» WHAT THE EXERCISE ASKS: In the entries below, find the line with "Trolløypa : La Piste des Trolls (68, 1301)" and the line with "Un Monde Autrement (28, 2196)". Print those two and everything between them exactly, and nothing else.

-- DATASET ENTRIES follows --

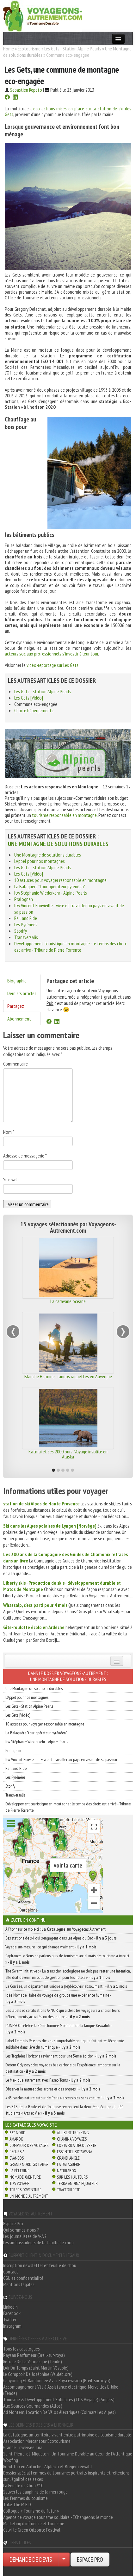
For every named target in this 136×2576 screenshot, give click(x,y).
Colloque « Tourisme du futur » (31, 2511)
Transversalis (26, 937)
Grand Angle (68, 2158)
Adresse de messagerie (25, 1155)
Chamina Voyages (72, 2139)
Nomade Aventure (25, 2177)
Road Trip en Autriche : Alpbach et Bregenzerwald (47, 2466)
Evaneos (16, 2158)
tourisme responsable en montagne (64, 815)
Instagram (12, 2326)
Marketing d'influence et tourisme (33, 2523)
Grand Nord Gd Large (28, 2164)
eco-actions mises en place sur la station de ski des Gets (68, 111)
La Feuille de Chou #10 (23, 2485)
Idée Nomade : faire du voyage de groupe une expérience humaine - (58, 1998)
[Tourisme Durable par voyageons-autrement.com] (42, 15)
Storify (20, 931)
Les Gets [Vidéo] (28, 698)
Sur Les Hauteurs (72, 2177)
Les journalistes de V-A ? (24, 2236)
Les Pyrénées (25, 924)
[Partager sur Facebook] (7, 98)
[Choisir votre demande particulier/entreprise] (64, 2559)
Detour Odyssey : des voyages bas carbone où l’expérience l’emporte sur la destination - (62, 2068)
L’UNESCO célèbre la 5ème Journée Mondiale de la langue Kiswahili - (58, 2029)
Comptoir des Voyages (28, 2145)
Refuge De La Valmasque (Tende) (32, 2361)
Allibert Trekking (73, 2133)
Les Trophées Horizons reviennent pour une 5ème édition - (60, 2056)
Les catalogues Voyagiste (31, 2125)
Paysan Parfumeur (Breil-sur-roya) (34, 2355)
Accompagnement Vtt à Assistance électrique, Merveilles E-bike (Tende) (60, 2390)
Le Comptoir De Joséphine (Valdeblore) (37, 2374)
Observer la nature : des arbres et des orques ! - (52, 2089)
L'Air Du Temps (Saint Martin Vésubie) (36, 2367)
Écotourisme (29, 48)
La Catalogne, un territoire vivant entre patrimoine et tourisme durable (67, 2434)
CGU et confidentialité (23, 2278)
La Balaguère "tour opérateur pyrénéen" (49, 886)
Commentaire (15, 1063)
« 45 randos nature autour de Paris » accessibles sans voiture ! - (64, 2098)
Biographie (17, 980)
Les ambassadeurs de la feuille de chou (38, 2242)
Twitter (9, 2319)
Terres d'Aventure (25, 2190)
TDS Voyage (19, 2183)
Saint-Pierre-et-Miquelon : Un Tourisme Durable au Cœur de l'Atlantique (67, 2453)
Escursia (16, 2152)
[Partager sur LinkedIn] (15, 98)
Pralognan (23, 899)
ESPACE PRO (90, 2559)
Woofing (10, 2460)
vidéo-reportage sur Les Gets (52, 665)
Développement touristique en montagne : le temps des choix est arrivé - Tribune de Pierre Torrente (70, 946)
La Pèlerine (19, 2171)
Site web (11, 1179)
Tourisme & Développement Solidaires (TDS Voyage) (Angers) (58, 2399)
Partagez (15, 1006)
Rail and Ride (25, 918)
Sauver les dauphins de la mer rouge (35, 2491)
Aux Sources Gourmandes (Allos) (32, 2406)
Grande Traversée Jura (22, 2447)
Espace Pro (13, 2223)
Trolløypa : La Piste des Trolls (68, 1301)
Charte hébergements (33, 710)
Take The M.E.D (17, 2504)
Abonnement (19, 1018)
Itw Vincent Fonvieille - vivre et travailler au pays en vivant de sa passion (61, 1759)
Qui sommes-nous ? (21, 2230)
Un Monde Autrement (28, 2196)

-- DATASET ENTRIES concluded --
-- DATASET ENTRIES follows --

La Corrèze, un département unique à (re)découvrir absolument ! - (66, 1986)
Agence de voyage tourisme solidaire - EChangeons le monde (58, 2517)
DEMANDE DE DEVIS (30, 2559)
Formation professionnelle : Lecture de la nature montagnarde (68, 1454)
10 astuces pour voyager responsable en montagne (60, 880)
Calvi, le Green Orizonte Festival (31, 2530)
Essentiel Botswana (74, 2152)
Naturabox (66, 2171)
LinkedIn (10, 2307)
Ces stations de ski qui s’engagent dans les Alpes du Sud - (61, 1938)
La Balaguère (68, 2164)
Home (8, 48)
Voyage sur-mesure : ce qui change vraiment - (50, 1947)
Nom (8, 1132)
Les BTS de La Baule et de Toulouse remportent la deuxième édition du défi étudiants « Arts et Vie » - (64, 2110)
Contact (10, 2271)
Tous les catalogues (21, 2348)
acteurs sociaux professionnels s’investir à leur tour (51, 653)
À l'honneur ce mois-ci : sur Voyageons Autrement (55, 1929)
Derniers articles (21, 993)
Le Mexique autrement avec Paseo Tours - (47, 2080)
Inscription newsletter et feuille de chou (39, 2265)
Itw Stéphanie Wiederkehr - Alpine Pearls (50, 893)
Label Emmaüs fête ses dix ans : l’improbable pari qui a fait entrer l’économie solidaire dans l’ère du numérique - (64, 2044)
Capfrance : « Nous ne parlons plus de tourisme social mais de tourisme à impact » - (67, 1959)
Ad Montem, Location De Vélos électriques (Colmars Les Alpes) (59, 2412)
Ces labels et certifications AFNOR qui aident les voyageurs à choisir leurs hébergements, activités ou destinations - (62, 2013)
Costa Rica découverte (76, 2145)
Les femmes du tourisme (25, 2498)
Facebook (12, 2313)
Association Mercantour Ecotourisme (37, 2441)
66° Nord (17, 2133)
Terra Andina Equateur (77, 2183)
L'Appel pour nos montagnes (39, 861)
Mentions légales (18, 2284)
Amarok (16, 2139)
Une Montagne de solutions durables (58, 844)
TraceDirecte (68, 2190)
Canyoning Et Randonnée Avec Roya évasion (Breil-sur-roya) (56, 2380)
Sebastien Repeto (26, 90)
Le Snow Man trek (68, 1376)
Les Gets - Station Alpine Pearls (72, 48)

-- DATASET ENTRIES concluded --

» EXERCISE OUTPUT:
Trolløypa : La Piste des Trolls (68, 1301)
Charte hébergements (33, 710)
Take The M.E.D (17, 2504)
Abonnement (19, 1018)
Itw Vincent Fonvieille - vivre et travailler au pays en vivant de sa passion (61, 1759)
Qui sommes-nous ? (21, 2230)
Un Monde Autrement (28, 2196)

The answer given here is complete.